BEGIN Given records
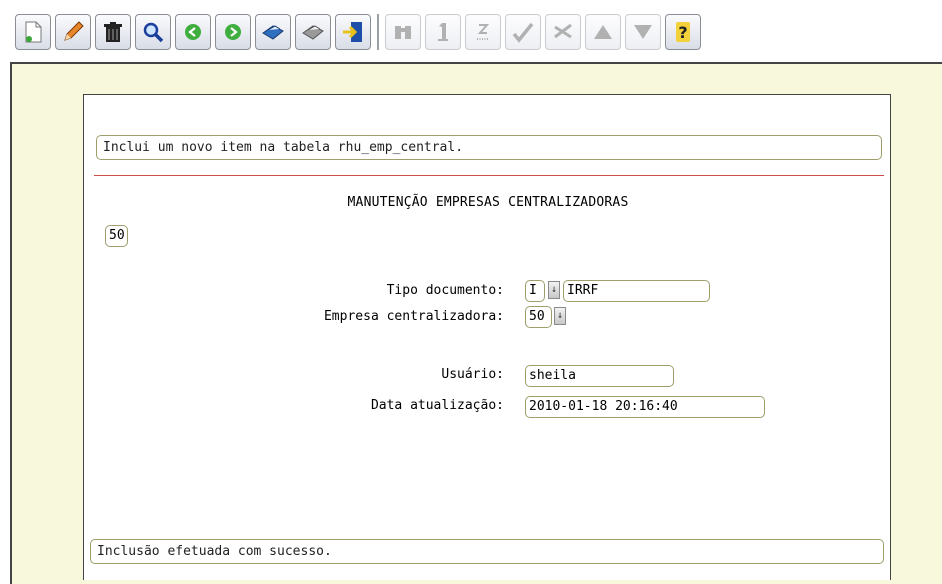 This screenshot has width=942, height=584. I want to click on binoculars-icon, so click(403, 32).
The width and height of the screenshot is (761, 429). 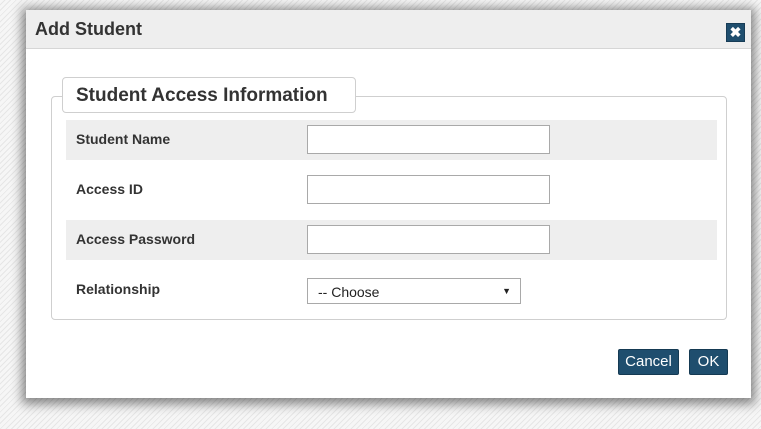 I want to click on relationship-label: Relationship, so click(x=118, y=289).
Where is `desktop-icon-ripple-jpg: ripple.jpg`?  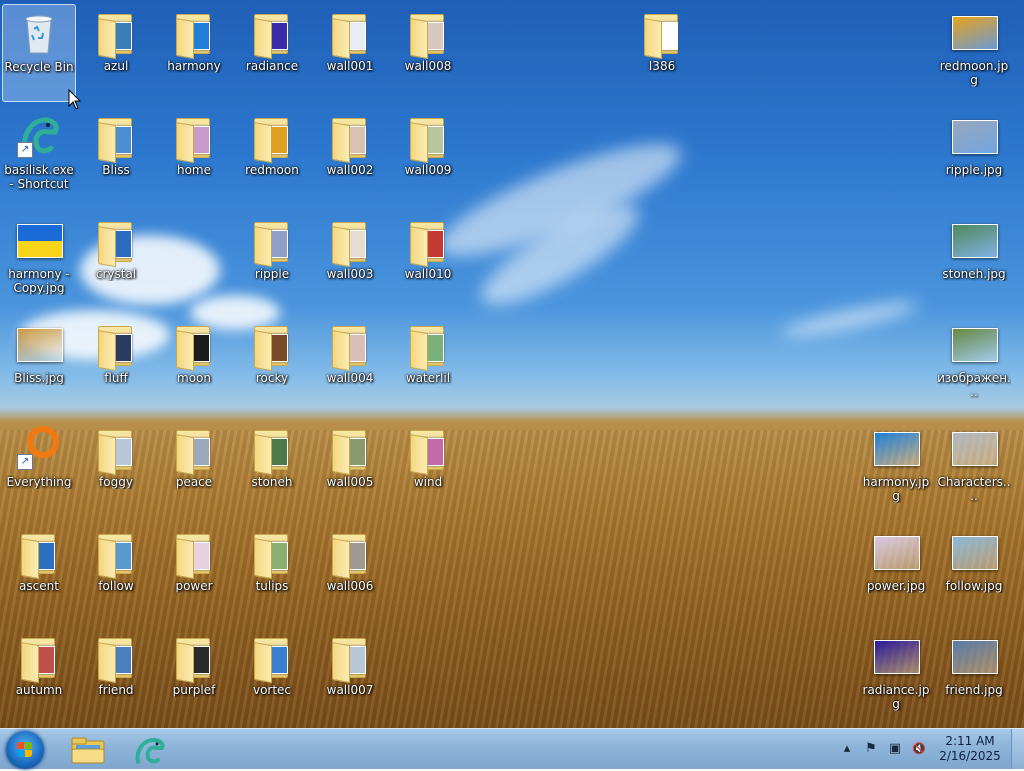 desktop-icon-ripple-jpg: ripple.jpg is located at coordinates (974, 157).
END Given records
BEGIN Given records
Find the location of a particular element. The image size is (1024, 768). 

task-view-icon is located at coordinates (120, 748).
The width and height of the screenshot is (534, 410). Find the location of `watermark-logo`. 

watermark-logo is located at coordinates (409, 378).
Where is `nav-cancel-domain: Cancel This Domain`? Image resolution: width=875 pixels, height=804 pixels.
END Given records
▶ [What you will do]: Pull out every line of the entries above that contains the string "Find". Letter case matters.

▶ [Written answer]:
Find the location of a particular element. The image size is (1024, 768). 
The width and height of the screenshot is (534, 410). Find the location of `watermark-logo`. 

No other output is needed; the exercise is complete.